Value Exchange International, Inc.
Unit 602, Block B, 6 Floor, Shatin Industrial Centre
5-7 Yuen Shun Circuit, Shatin, N.T., Hong Kong SAR
Telephone: (852) 29504288
VIA EDGAR - CONFIDENTIAL SUBMISSION - CORRESPONDENCE
March 3, 2023
Taylor Beech, Attorney
Office of Trade and Services
Division of Corporation Finance
U.S. Securities and Exchange Commission
100 F Street, N.E.
Washington, D.C. 20549
Re: Value Exchange International, Inc.
Form 10-K for the Year Ended December 31, 2021
Correspondence Received February 23, 2023
SEC File No. 000-53537
Dear Ms. Beech:
Below are the responses of Value Exchange International, Inc. (“Company”) to the Comment Letter by the SEC Staff (“Staff”), dated 23 February 2023, received by the Company on 23 February 2023, (the “Comment Letter”) regarding the Company’s Form 10-K for the fiscal year ended December 31, 2021, as amended by Form 10-K/A Amendment Number One (filed May 17, 2022) and Form 10-K/A Amendment Number Two (filed September 15, 2022).
Each comment of the SEC Staff in the Comment Letter is set forth below and is followed by the Company’s corresponding response. For ease of reference, the headings and numbered paragraphs below correspond to the headings and numbered comments in the Comment Letter.

What to work on —
Rewrite the part of the letter that begins with the words "Form 10-K for the Year" and ends with "the Comment Letter.", swapping "Comment Letter" for "Review Letter". The lines that follow are taken from a different source.

Dataset excerpt —
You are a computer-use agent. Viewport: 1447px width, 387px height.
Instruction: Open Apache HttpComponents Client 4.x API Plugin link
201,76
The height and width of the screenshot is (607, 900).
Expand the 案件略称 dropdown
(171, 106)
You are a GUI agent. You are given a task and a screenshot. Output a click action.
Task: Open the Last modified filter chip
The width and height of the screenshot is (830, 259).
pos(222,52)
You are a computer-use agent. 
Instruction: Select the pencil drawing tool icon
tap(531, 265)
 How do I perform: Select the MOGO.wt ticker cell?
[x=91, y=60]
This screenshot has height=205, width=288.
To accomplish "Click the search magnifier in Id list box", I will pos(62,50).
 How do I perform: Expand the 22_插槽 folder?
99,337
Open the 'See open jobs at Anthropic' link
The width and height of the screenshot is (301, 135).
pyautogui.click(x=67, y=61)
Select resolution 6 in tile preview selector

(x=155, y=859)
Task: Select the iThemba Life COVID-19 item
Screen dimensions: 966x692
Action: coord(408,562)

--

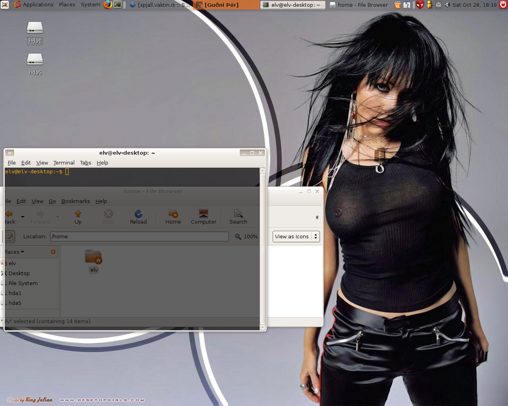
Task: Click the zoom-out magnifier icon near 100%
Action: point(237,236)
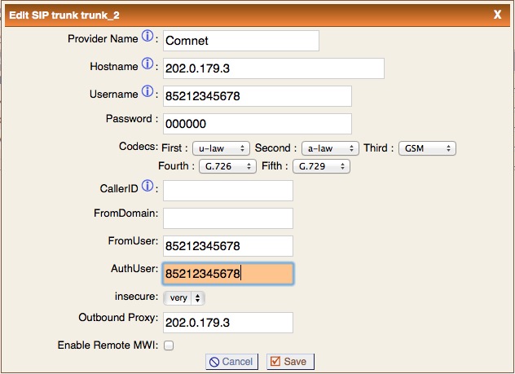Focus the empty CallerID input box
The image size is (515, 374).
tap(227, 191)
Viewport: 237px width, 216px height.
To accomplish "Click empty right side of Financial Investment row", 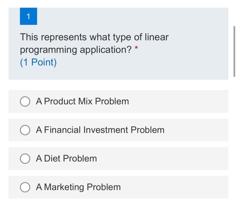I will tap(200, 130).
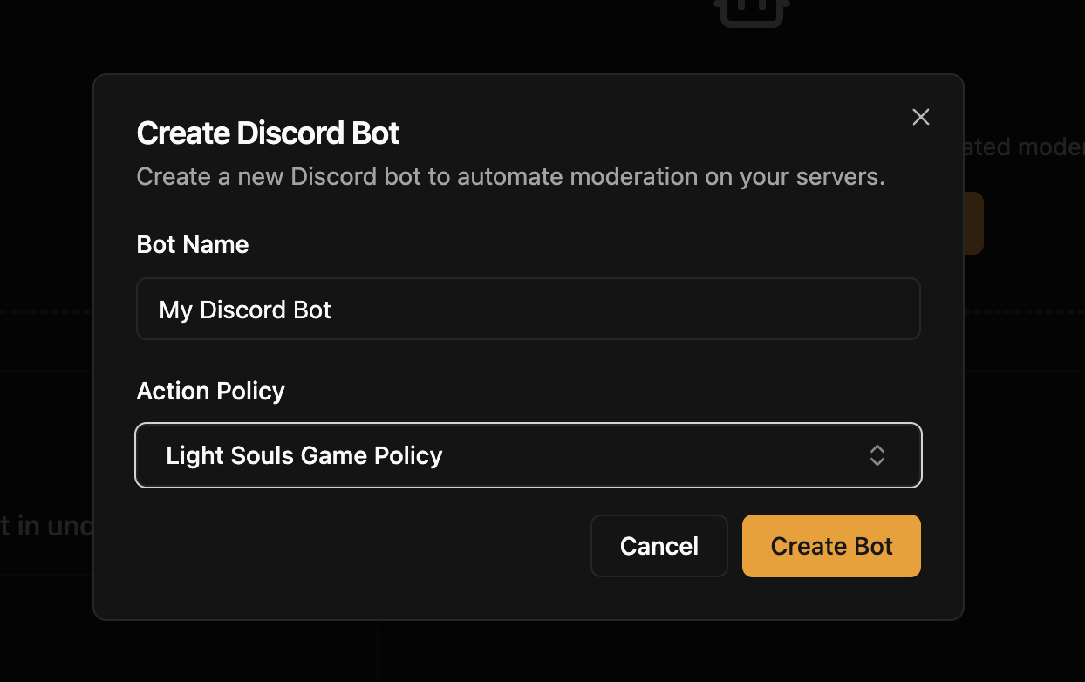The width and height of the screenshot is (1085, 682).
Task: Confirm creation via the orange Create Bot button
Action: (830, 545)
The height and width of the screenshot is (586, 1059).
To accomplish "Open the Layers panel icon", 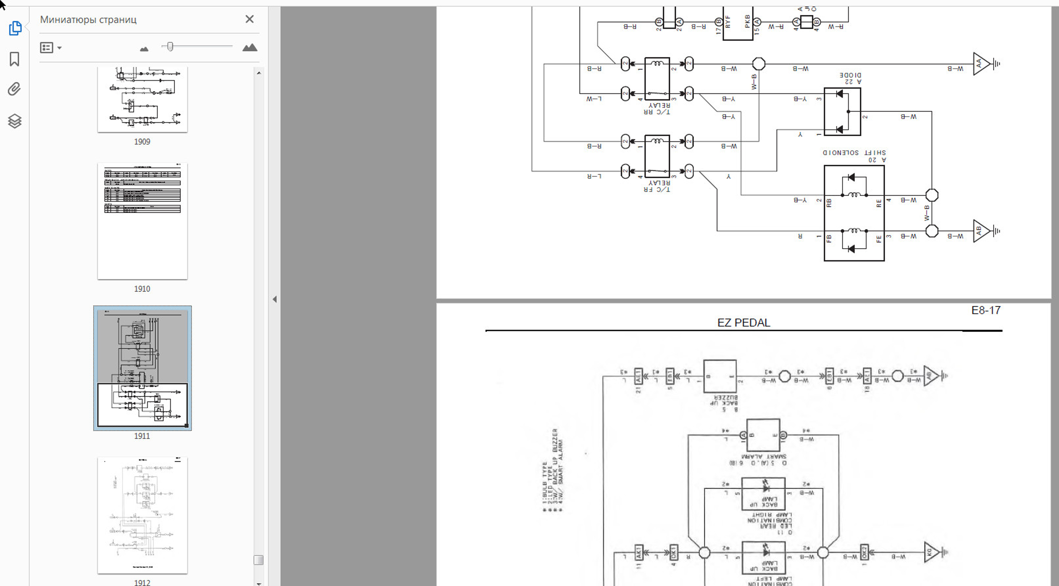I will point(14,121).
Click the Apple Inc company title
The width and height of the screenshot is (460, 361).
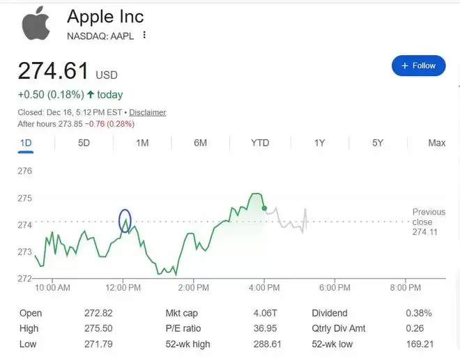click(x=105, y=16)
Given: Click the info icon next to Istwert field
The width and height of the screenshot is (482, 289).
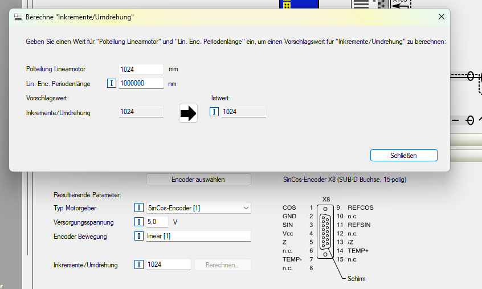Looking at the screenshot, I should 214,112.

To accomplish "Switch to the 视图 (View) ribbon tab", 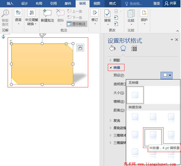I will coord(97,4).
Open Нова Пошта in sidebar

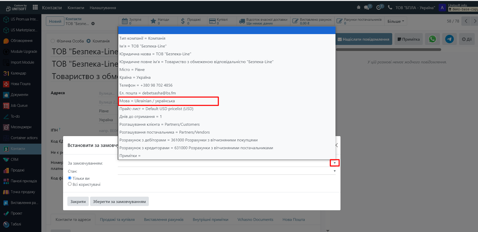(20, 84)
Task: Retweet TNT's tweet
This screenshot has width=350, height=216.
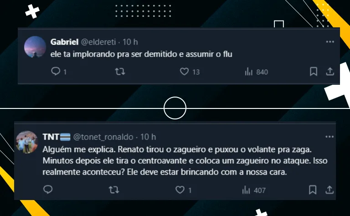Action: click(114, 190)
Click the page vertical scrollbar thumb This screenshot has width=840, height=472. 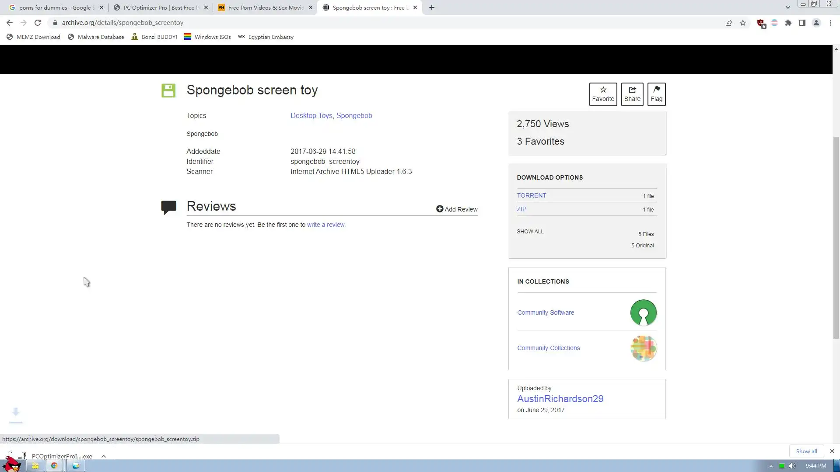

Right answer —
Form 10-K for the Year Ended December 31, 2021
Correspondence Received February 23, 2023
SEC File No. 000-53537
Dear Ms. Beech:
Below are the responses of Value Exchange International, Inc. (“Company”) to the Review Letter by the SEC Staff (“Staff”), dated 23 February 2023, received by the Company on 23 February 2023, (the “Review Letter”) regarding the Company’s Form 10-K for the fiscal year ended December 31, 2021, as amended by Form 10-K/A Amendment Number One (filed May 17, 2022) and Form 10-K/A Amendment Number Two (filed September 15, 2022).
Each comment of the SEC Staff in the Review Letter is set forth below and is followed by the Company’s corresponding response. For ease of reference, the headings and numbered paragraphs below correspond to the headings and numbered comments in the Review Letter.